Effective ex vivo expansion and delivery of donor-derived nTregs or in vivo generation of donor-derived iTregs represent viable approaches to attenuating GVDH, although the effect of increased numbers of Tregs on GVT has not been well-characterized. One caveat to this approach is the demonstrated capacity for Tregs to be converted to Th1 or Th17 cells in the context of a robust pro-inflammatory environment and will need to be considered when designing Treg-based therapies. As discussed above, the degree to which Notch signaling positively or negatively regulates Treg development also has not been fully elucidated. Thus, approaches that aim to attenuate GVHD by manipulating Notch signaling may need to be precise and acutely applied.

Manipulating chemokine receptors, which play a vital role in T cell trafficking, may be one means of achieving selective organ targeting to reduce Teff cell infiltration or to increase trafficking of Tregs to specific organs.
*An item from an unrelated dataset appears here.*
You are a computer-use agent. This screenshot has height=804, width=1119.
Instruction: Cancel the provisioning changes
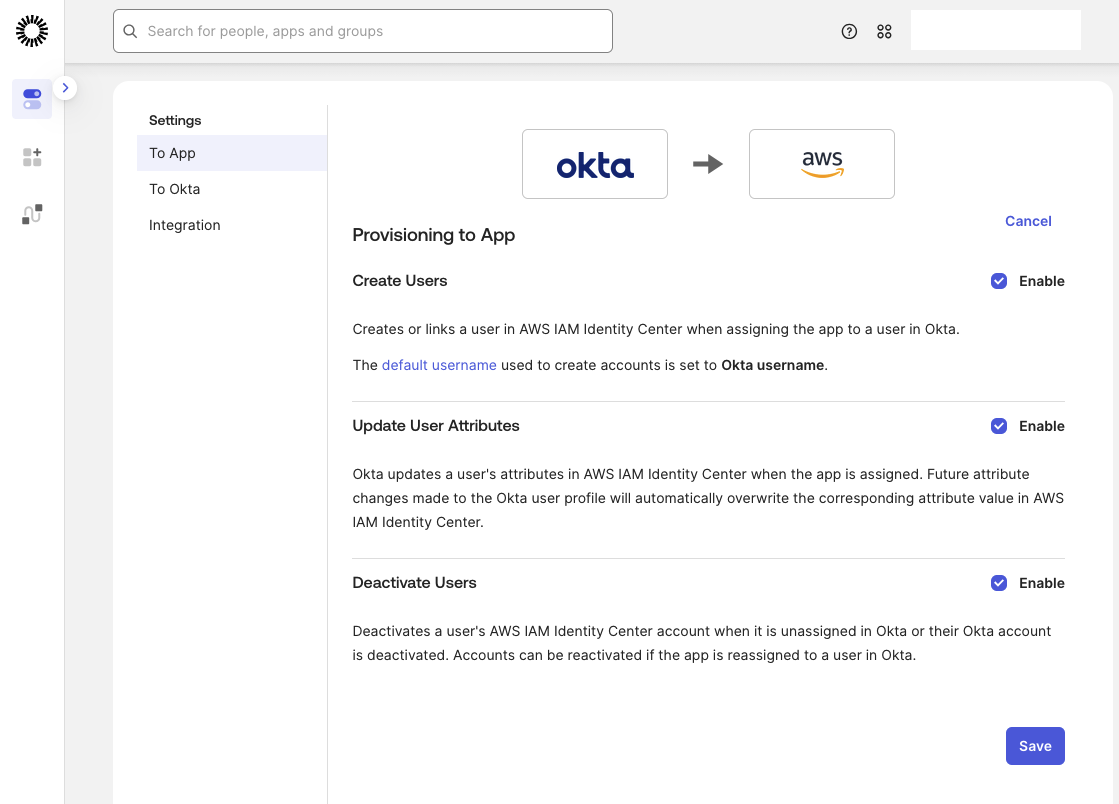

CXCR3, CCR5, and CCR9 have been identified as chemokine receptors that facilitate T cell migration, and gut infiltration of CCR9+ CD4 T cells is associated with tissue destruction [7, 134]. CXCR3 has been shown to be a transcriptional target of T-bet [48, 52], which itself is regulated by Notch1 [77, 101]. Furthermore, CCR5 and CCR9 have both been demonstrated to be regulated by Notch1 in T-ALL [79]; however, whether Notch also primes Teff cells for gut infiltration in GVHD is not yet known (Fig. 7.3 (6)). Interestingly, CCR9 also mediates the migration of plasmacytoid DCs (pDC) to the intestines [123], and CCR9+ pDCs show an immature phenotype with a high capacity for suppressing GVHD by reducing the number of IL-17 producing cells and increasing the number of FoxP3+ Treg cells [36]. Further investigation is needed to determine if Notch signaling regulates CCR9 expression in pDC, as it does in CD4+ T cells.

Therapeutic modalities for the treatment and prevention GVHD that aim to limit Notch signaling represent an exciting and active area of investigation. Very early reports suggest that, at least in animal models, this is a promising approach that may serve both to attenuate tissue damage and preserve beneficial GVT effects. Current research in therapies that range from delivering ligand-specific neutralizing antibodies to developing γ-secretase inhibitors designed to selectively modulate Notch signaling, to expanded use of Treg cells as immune modulators, makes for an impressive, and hopefully successful, array of approaches to tackle a complex and complicated disease.